Labour and pro-working people organizations have vital roles to play in linking different community movements into an organic nationwide mass movement and thereby widening the scope of the struggle. This would require a bottom–up nationwide mass movement to defend the communities with a fighting programme of action including mass leafleteering, press campaign, rolling protest marches, occupations and strikes
Resolving the housing question: Working People’s Socialist Solution
More importantly, for working people and the poor in struggle against community demolitions and other attacks, the central challenge is the task of building a revolutionary working people’s party, which can take power and put the enormous resources of society under collective ownership and embark on a massive housing programme that can meet the housing needs of all. This will be undertaken through a mass public works to put every employable person into decent jobs with a decent wage. This is clearly in contrast to the nightmarish scenario under the current anti-poor capitalist regimes that place profit before the interest of the working people. While a genuine democratic socialist government would have to rebuild the outdated and match-box buildings in the slums, ghettos and poor communities with modern environmental-friendly houses, this will be through the democratic involvement of the residents in the communities.

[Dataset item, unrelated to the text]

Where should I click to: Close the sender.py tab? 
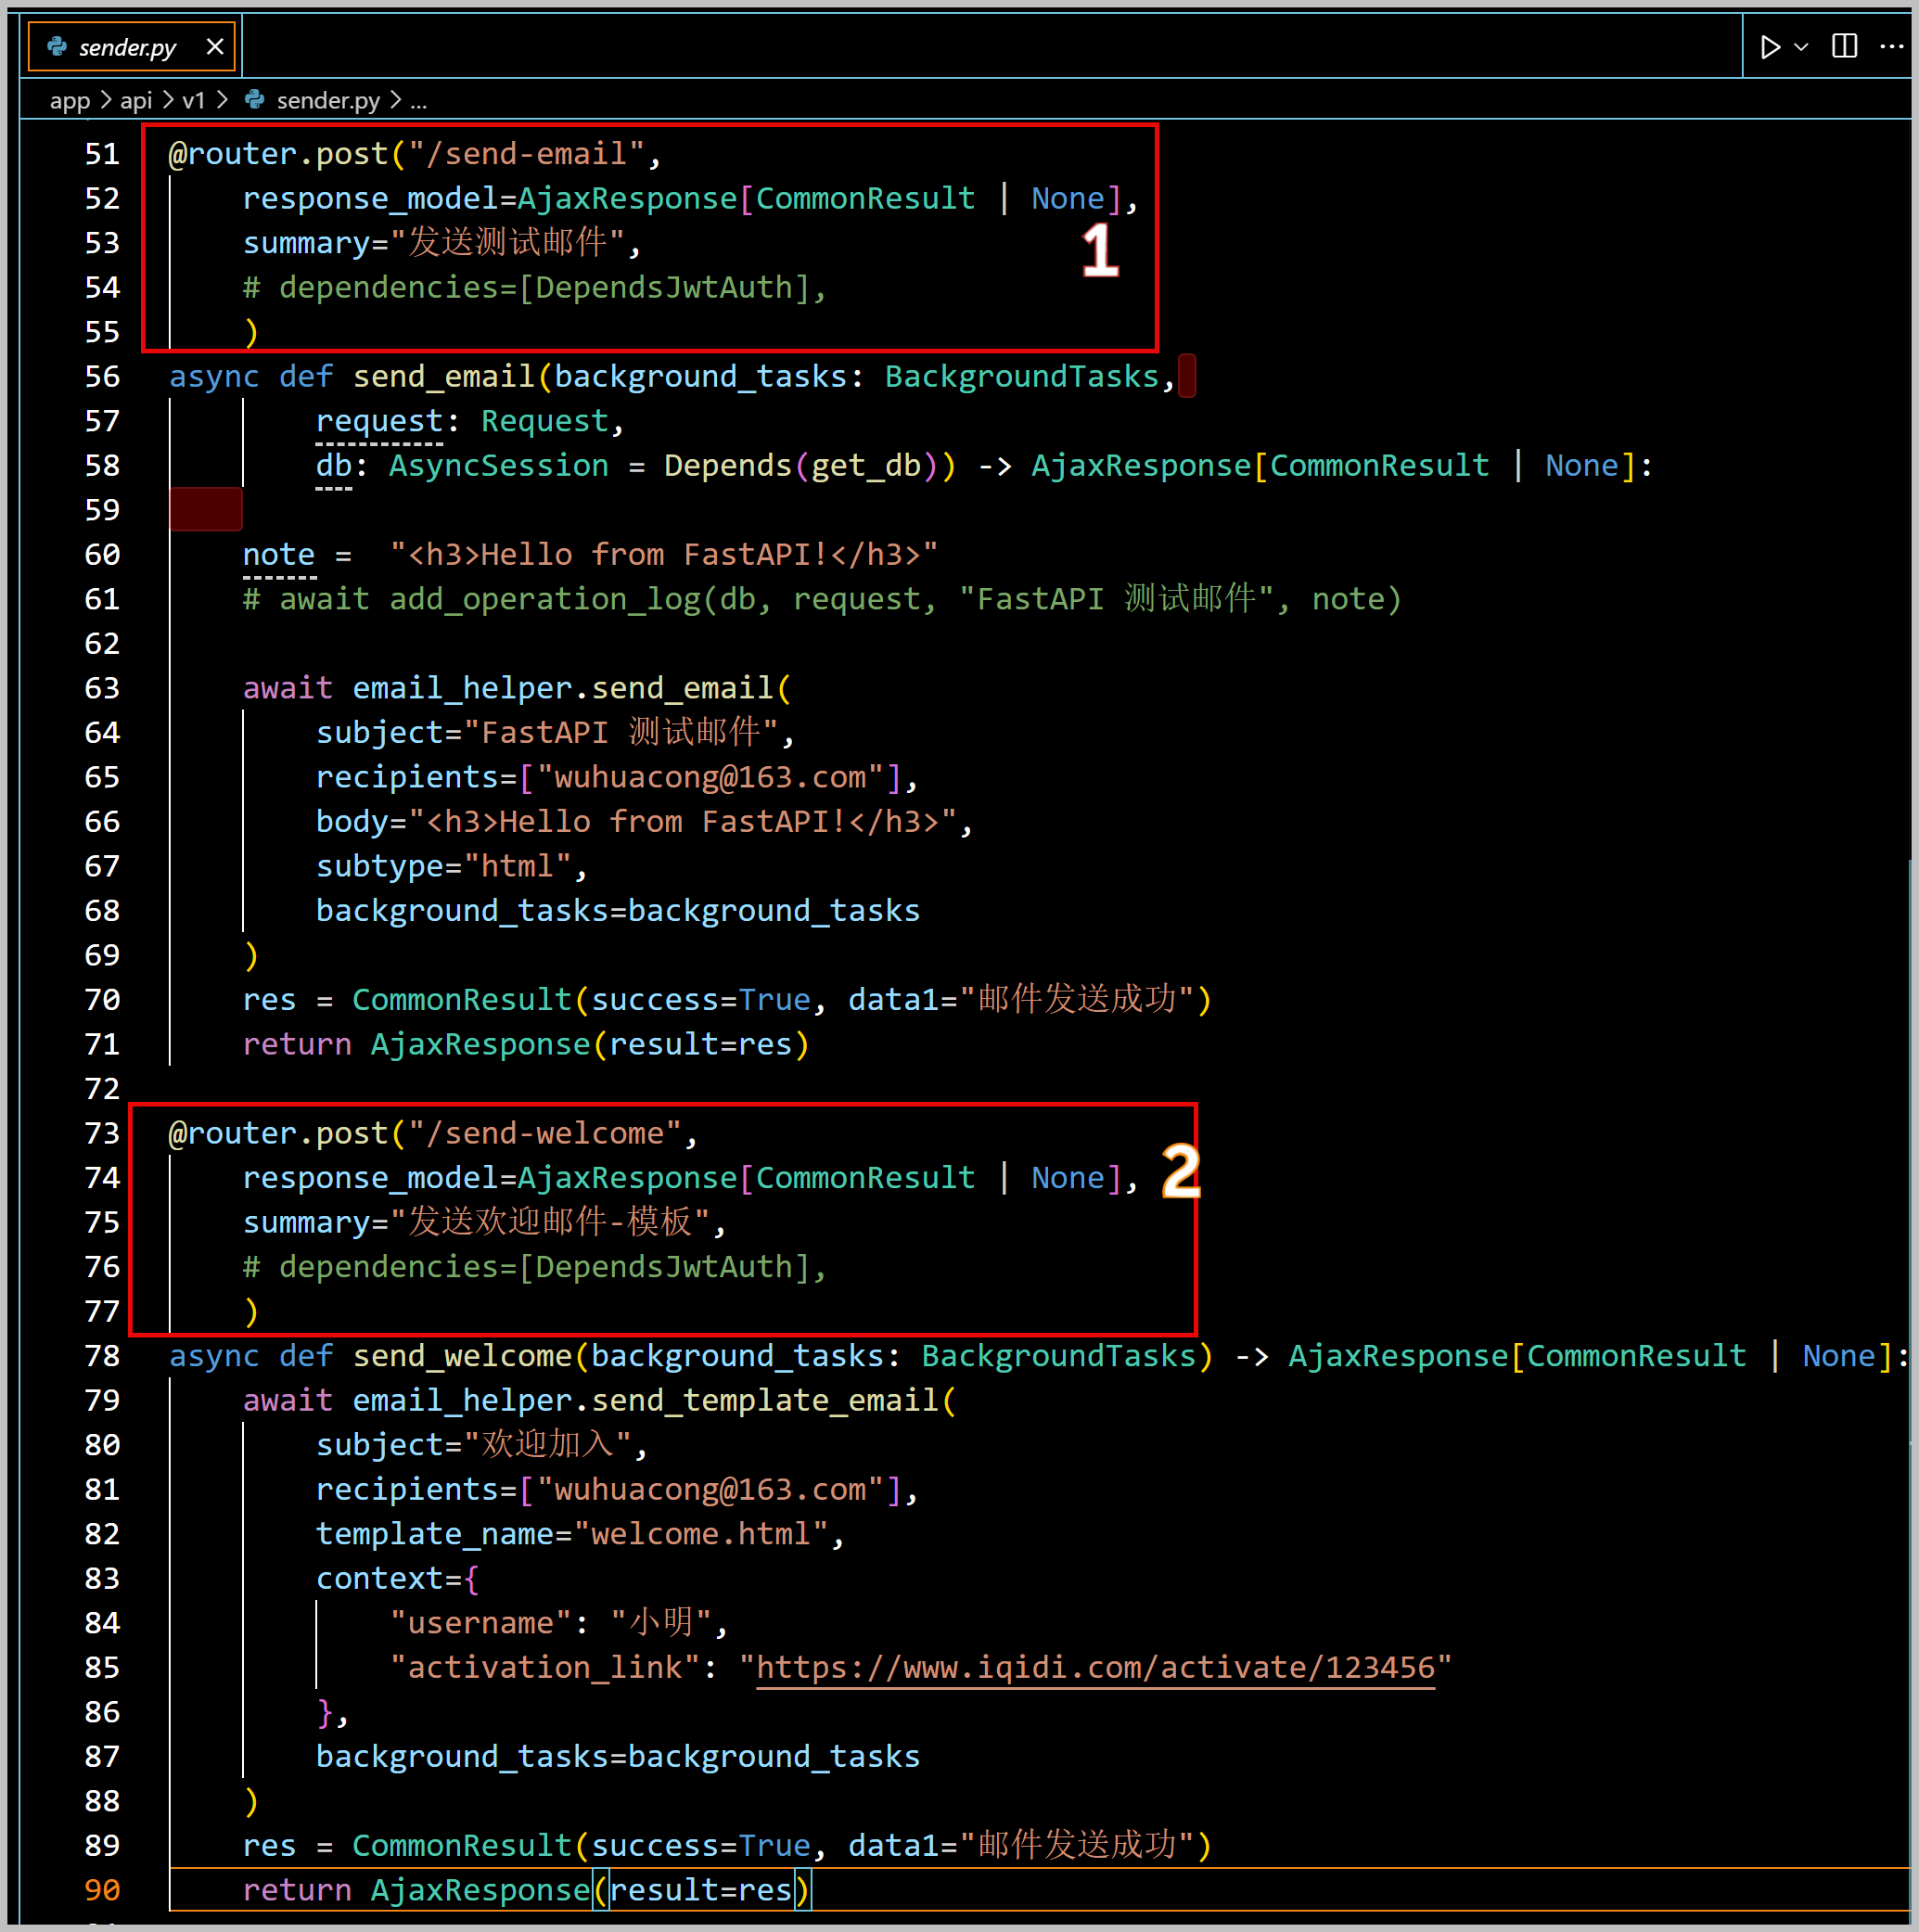pos(214,47)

Working class and community activists organized around the Socialist Party of Nigeria (SPN) are preoccupied with this task and strive to link the struggles breaking out in the communities against demolitions, police brutality and for improved living conditions with the need to organize a socialist political alternative to all the anti-poor and pro-rich parties. If elected into political office, socialist candidates will take the wage of an average skilled worker and put the rest back into the community and mass working class movements with rank-and-file members democratically determining how their resources should be spent.